愈觉蹊跷。
若是个姑娘怎可能?这可是犯下欺君枉上之罪,要被杖责发配至烟障之地,小娘炮哪来的熊心豹子胆。
摇头直觉不能,忽忆起徐管事临走的话来:“但凡世间众生万物,总是亲眼所见,亲耳所听,亲身所历,才方可全信。”那时只当谈笑之资,此时细忖来,徐管事何曾说话这般讳莫如深过,难不成他察觉出甚么?
徐蓝舒展浓眉不想了,何苦在这费神,等寻个机会,非把小娘炮的衣裳给剥了,好生将雌雄辨个清楚,若是个雄的算罢,若真是个雌的他咬咬牙,非治她个罪不可!
唇边却浮起笑来。
舜钰回了趟秦府。
八月十五中秋,秦砚昭大婚,离日子已是不远。
刘氏催着管事,管事命着仆子,把整个秦府从里到外重新布置一遍。
新换豆瓣楠木料精雕照壁,重油过朱漆大门及柱梁枋檩,新刻卐字海棠窗棂,连树木花丛都寻了园人把残枝败叶萎花修剪干净。

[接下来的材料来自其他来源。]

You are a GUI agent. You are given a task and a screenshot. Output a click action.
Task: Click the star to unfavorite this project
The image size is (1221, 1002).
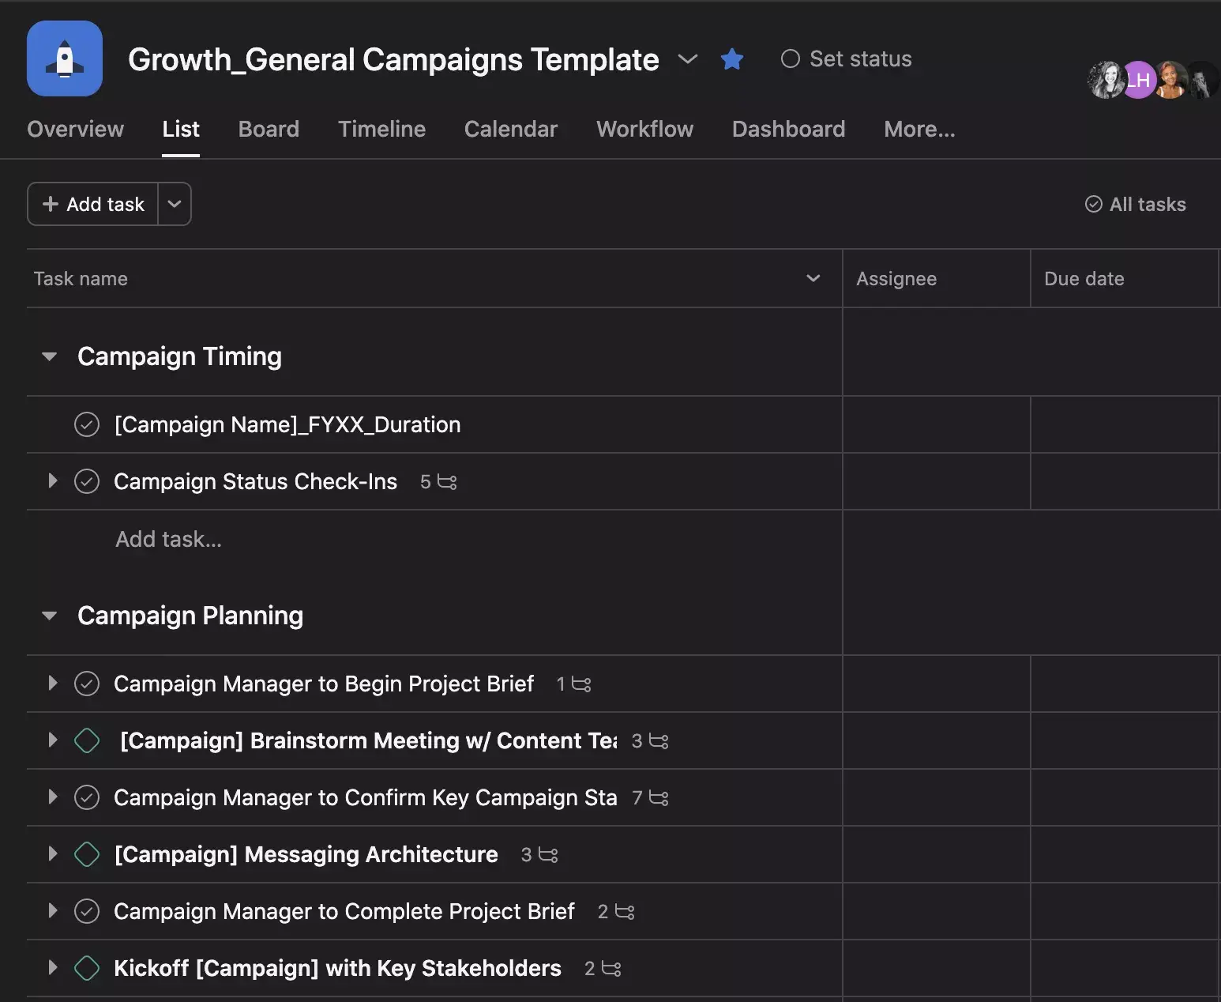click(732, 58)
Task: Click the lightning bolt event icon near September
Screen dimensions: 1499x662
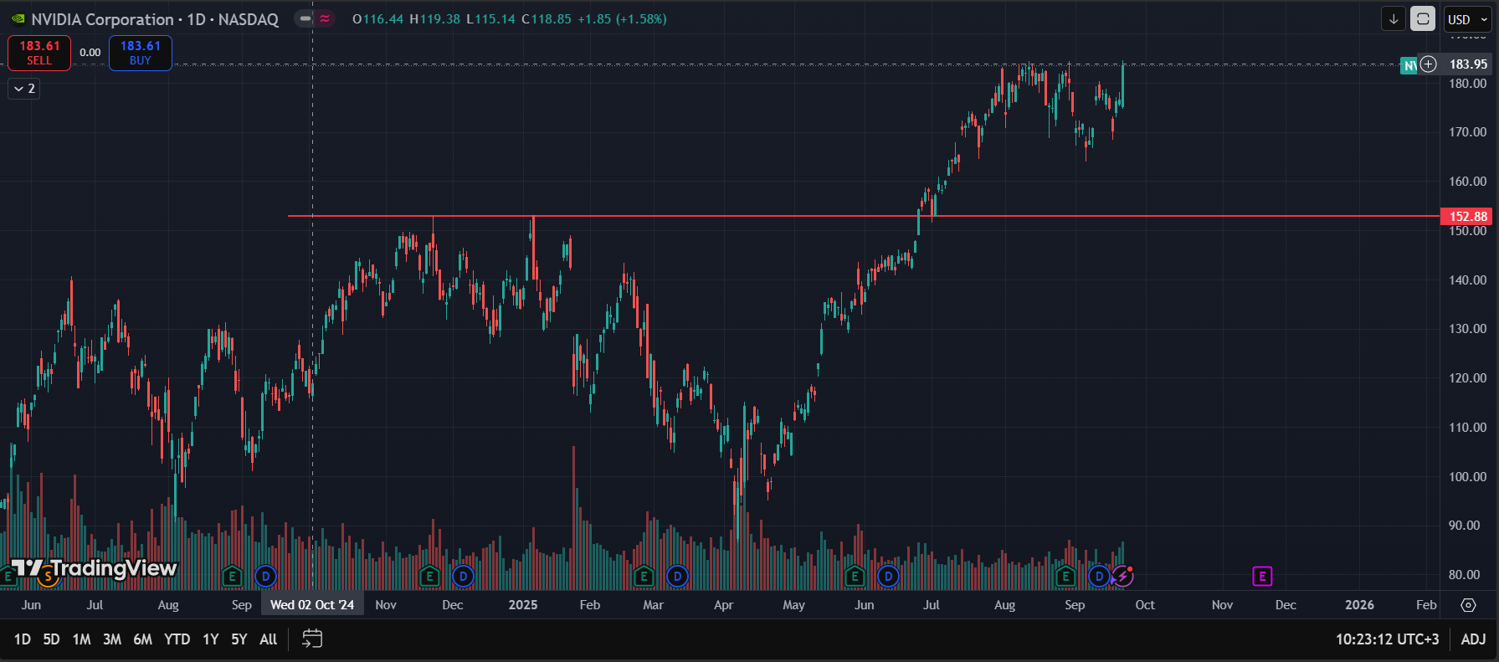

秦砚昭的玄机院更是仔细整缮,门窗雕喜鹊登枝花,糊着绛红色绉纱,廊芜前的朱红栏杆临池设鹅颈承坐,风吹过,院里不知从哪新移来的老桂,香气融融,再半卷湘帘,女家华贵精致的拔步床及梳妆台等几已送来,且摆设妥当,但见鹅帐红褥,金椅赤桌,处处透流云百福,花团锦簇喜庆之景。
舜钰些微怔忡,前世里这幕幕于她,是怎样的不堪入目。
那日,秦砚昭眉眼清淡,抿紧唇角,坐在秋千上慢摇着认真看书。